Generate embeddings locally via sentence-transformers. This downloads the model weights the first time you run it.
from langchain_huggingface import HuggingFaceEmbeddings

embeddings = HuggingFaceEmbeddings(
    model_name="sentence-transformers/all-mpnet-base-v2",
    encode_kwargs={"normalize_embeddings": True},
)

query_result = embeddings.embed_query("This is a test document.")
doc_result = embeddings.embed_documents(["This is a test document."])
See the dedicated Sentence Transformers guide for model selection, GPU configuration, and query/document prompts.

Hugging Face Inference Endpoints and Providers

If you prefer not to download models locally, you can access embedding models through Hugging Face Inference Providers or a dedicated Inference Endpoint. Both expose open-source embedding models on Hugging Face’s scalable serverless infrastructure.
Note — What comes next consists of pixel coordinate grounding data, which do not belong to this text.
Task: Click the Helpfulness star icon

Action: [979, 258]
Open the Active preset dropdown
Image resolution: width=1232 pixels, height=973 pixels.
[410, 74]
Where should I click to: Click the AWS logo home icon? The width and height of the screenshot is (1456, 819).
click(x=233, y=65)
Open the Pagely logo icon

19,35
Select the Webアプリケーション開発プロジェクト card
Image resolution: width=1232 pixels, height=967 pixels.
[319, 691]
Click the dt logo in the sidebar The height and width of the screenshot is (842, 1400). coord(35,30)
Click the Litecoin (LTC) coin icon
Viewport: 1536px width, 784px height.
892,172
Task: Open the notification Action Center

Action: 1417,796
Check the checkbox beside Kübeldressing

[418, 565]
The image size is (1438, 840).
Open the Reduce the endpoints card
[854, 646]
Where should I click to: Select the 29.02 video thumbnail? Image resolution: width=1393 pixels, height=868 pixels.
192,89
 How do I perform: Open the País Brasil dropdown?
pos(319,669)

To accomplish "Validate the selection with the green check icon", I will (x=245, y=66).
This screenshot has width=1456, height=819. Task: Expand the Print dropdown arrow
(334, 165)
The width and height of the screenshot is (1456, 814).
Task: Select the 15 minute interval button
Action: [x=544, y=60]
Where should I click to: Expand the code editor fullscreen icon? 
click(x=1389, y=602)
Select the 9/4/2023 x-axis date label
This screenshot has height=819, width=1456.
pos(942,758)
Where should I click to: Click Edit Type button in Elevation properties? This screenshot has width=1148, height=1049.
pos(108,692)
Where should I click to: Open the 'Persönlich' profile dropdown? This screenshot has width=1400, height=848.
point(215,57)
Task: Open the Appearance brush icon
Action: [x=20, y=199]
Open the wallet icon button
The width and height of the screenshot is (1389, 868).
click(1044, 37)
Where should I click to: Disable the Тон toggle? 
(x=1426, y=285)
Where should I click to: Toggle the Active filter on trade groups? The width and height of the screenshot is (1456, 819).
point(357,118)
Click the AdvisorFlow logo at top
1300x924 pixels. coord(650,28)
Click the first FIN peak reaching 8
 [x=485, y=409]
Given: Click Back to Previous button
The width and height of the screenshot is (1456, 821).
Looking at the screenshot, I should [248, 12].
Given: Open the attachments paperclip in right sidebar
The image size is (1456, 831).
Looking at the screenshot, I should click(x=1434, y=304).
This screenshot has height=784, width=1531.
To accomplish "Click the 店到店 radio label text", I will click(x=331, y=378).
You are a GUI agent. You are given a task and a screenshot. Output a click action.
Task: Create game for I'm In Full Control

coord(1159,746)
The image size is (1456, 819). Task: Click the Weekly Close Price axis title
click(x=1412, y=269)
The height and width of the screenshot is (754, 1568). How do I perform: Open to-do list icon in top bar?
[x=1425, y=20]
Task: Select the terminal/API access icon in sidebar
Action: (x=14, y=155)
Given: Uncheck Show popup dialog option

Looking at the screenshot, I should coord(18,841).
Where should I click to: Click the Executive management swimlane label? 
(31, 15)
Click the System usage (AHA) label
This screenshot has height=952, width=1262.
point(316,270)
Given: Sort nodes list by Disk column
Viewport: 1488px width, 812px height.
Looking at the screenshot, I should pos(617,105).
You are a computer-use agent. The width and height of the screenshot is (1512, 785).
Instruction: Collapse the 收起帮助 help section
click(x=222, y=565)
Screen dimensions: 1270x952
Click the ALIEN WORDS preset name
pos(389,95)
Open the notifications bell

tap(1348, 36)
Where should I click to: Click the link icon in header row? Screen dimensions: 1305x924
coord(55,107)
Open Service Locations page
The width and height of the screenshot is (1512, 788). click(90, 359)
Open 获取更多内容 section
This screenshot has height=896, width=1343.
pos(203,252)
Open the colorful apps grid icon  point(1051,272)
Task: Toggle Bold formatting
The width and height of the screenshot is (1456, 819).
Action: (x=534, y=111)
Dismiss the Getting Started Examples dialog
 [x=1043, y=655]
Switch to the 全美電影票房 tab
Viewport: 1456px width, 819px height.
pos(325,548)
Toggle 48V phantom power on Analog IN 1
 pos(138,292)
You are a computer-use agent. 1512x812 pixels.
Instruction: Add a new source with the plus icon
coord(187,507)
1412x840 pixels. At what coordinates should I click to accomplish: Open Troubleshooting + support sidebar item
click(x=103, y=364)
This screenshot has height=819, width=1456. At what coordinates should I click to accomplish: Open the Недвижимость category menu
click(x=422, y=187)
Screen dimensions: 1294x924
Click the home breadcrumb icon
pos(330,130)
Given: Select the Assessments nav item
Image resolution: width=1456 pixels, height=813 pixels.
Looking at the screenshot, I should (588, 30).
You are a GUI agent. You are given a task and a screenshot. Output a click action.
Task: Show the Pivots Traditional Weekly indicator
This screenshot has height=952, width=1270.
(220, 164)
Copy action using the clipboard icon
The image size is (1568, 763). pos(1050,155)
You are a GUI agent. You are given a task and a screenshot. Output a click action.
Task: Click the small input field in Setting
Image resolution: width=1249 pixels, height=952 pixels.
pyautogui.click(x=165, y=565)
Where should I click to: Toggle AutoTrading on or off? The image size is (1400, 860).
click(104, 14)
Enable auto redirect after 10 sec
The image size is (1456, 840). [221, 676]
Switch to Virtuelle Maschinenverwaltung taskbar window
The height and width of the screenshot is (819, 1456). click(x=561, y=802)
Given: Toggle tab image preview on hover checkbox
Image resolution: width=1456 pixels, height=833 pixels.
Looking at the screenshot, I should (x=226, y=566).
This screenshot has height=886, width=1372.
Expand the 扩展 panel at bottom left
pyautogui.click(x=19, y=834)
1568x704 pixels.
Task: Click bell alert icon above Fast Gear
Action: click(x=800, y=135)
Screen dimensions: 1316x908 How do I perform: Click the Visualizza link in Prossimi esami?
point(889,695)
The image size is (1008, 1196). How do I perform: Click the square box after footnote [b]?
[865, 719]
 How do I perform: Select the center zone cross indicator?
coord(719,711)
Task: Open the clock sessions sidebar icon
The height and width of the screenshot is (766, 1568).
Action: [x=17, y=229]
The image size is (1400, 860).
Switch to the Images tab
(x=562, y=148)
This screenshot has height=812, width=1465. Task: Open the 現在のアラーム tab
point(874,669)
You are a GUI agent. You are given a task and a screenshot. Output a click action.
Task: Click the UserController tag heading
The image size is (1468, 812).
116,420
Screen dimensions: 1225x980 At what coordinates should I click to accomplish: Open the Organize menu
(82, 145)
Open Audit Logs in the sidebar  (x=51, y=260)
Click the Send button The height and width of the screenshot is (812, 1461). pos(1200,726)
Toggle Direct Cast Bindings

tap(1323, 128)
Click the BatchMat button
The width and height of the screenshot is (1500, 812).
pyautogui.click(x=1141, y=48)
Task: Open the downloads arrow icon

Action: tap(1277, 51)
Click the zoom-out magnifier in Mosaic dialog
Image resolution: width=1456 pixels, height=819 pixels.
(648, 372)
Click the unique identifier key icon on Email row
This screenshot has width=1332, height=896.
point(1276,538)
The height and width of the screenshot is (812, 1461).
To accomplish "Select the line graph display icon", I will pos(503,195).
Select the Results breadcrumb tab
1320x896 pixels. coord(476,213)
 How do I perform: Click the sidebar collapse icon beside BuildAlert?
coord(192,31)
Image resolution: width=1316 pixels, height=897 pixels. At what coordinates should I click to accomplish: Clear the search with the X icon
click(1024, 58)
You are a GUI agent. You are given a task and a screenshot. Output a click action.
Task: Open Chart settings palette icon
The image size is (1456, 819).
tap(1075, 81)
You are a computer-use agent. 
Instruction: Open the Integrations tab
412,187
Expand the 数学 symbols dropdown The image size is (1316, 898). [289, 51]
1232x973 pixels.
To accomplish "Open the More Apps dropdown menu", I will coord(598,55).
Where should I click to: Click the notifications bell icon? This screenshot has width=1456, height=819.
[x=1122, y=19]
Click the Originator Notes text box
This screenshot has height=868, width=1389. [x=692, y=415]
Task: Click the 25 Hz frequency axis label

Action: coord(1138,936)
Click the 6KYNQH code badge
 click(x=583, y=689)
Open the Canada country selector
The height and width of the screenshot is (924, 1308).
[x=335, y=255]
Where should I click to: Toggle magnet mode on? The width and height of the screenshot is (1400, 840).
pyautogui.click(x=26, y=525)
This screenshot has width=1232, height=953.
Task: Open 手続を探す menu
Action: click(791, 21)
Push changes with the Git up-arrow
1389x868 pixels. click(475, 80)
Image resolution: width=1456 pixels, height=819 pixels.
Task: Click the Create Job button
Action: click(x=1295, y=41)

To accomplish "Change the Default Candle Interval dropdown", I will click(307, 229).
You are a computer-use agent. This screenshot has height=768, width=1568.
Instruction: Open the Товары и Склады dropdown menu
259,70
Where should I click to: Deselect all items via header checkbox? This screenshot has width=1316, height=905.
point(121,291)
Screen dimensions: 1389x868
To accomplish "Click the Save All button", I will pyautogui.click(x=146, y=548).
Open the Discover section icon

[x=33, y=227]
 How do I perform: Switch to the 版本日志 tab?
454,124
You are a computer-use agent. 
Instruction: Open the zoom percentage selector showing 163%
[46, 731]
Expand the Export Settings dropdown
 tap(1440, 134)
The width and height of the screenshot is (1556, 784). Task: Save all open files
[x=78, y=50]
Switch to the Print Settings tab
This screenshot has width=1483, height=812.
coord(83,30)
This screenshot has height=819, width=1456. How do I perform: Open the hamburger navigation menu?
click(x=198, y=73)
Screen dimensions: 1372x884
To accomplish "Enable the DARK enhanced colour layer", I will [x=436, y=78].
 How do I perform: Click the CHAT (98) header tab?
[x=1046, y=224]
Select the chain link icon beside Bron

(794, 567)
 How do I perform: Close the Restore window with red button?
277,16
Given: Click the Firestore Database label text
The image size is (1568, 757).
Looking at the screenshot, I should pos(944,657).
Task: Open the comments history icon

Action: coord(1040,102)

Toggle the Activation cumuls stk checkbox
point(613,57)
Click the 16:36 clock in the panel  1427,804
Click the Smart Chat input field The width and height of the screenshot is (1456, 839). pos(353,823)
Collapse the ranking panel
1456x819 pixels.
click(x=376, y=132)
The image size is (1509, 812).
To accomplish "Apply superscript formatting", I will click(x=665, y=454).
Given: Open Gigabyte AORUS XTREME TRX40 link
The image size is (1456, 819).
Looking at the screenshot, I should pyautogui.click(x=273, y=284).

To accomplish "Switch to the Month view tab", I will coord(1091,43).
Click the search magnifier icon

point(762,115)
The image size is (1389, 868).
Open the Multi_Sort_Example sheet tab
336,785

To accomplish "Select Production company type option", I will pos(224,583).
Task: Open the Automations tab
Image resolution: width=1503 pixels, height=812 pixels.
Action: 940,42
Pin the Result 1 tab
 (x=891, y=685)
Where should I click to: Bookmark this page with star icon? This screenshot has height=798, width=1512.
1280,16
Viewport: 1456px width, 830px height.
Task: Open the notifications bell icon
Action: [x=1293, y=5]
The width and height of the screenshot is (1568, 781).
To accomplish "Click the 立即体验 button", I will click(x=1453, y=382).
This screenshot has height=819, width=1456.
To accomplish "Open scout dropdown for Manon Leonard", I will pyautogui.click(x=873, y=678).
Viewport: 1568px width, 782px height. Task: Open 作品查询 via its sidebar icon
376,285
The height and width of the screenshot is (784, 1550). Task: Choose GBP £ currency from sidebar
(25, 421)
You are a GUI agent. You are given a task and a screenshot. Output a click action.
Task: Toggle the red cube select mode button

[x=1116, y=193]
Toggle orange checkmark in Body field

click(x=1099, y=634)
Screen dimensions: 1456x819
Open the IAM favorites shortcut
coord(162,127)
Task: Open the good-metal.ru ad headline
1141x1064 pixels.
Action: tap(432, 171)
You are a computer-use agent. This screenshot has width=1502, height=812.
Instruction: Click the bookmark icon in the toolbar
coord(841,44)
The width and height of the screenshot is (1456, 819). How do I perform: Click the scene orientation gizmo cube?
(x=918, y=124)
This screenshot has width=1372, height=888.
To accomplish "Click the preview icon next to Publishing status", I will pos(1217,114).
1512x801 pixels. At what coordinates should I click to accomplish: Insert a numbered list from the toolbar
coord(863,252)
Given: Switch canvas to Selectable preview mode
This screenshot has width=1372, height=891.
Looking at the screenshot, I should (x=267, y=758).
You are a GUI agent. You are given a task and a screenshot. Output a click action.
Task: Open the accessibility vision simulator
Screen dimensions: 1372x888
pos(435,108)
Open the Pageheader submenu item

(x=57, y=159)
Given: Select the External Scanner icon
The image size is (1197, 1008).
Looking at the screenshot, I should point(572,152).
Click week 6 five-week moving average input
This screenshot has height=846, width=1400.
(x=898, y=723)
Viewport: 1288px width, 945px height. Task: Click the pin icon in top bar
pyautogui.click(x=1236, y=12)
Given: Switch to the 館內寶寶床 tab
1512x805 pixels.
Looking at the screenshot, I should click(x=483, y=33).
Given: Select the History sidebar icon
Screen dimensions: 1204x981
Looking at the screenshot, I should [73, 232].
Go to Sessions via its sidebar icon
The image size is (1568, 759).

First, get a token from your Hugging Face settings:
import os
from getpass import getpass

os.environ["HUGGINGFACEHUB_API_TOKEN"] = getpass()
Then use HuggingFaceEndpointEmbeddings:
from langchain_huggingface import HuggingFaceEndpointEmbeddings

embeddings = HuggingFaceEndpointEmbeddings(
    model="sentence-transformers/all-mpnet-base-v2"
)

query_result = embeddings.embed_query("This is a test document.")
To route through a specific Inference Provider (e.g., hf-inference, sambanova, together), pass provider=:
embeddings = HuggingFaceEndpointEmbeddings(
    model="BAAI/bge-m3",
    provider="hf-inference",
)
The full list of providers and their supported models is in the Inference Providers documentation.

Self-hosted with Text Embeddings Inference

For production-scale serving of Sentence Transformers models on your own infrastructure, use Text Embeddings Inference (TEI). TEI handles batching, GPU acceleration, and exposes an OpenAI-compatible API. See the TEI integration guide for a walkthrough.